Your guide to getting a mortgage if you have low credit

What do credit rating sites do?

Credit reference agencies hold and collate information about the credit you have and how you manage it.

Providers such as banks, lenders and credit card companies send information about the payments and activity on accounts such as mortgages, credit cards, personal loans and bank accounts. The credit reference agencies also receive public information, such as details of the electoral roll.

A credit rating site uses all this information to generate your credit report, and to calculate your credit score.

What is my ‘credit score’?

Your credit score is a score that represents your credit history. Using the information they receive from financial institutions and public records, credit reference agencies and lenders use a mathematical model to calculate your ‘score’ based on how you have managed your finances, how much credit you have, and whether you’re on the electoral roll (among other factors).

Your credit score helps lenders to decide whether they will agree your application for credit. It tells them what kind of borrower you are, and your score indicates how likely to are to make your repayments.

It’s important to note that no one has a single credit score. Every credit reference agency and lender operate different credit scoring criteria, so it’s not the case that you have one ‘score’ that applies across the board.

Your credit score is likely to be very different from lender to lender, and between credit reference agencies (see next).

Why do I have different credit scores at different credit rating sites?

As we discussed above, you don’t have one definitive ‘credit score’ figure. Each credit reference agency uses a different set of criteria – for example some lenders only report to one or two credit reference agencies while others will report to all three.
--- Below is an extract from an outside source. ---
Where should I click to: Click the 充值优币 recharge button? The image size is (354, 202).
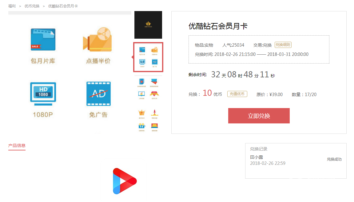[237, 94]
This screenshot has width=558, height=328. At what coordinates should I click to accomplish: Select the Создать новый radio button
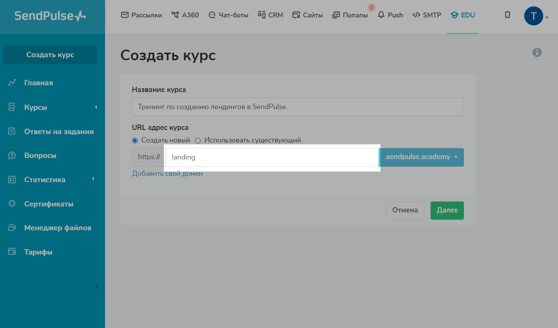(x=135, y=141)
The three main credit reference agencies in the UK also have different scales for measuring your ‘score’. For example, the maximum scores are:

  • Experian – 999
  • Equifax – 700
  • TransUnion – 710

This can make things confusing. For example, you’d have a ‘good’ credit rating with a score of 421 at Equifax or 604 at TransUnion but you’d need a score of 881 to be considered ‘good’ by Experian.

Don’t worry about your specific score with any one agency. The information that each credit rating site holds about you may be exactly the same – they just operate different scoring systems.
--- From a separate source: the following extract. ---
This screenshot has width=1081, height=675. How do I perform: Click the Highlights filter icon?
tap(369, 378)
Similarly, if a lender declines your application for credit it doesn’t mean that you should give up. Different lenders use different credit scoring criteria, so you might find you’re refused credit by one company but approved by another.

Can I improve my credit score?

Yes. There are steps that you can take to manage your credit score and to make it more likely that you’ll be approved for credit. Some ways you can do this include:

  • Make sure that you make any loan, card or mortgage payments on time every month.
  • Close any accounts that you don’t use. Having a large overall credit limit may be seen as a negative by some lenders.
  • Apply for credit and manage it well. Sometimes a lender will decline your application for credit if there’s no financial history on your credit file. If you’ve never had a credit card or loan, then it can be hard to prove that you can responsibly manage one! So, it can help to take out a financial product and make all the payments on time in order to show that you can manage your finances.
  • Review your credit report regularly (see below). You can make sure all your information is up to date and that any mistakes are corrected quickly.
  • Ensure you’re on the electoral roll. This can be one of the most important issues that determines your credit score.

How to put yourself in the best position when applying for a mortgage

Can I check my credit report?


Regularly reviewing your credit report can help to you keep on top of your credit rating. It used to cost £2 to check your credit report, but since new GDPR regulations came into effect in May 2018 it’s now free.

You can choose to either check your report with one credit rating site or obtain regular reports from all three. Your report will contain information including:

  • Your personal information
  • Whether you are on the electoral roll
  • What financial accounts you have
  • Whether you have any missed payments or defaults
  • Whether you have any late payments
  • Financial links to other people
  • Other recent searches of your credit file (for example, if you’ve recently applied for a new financial product).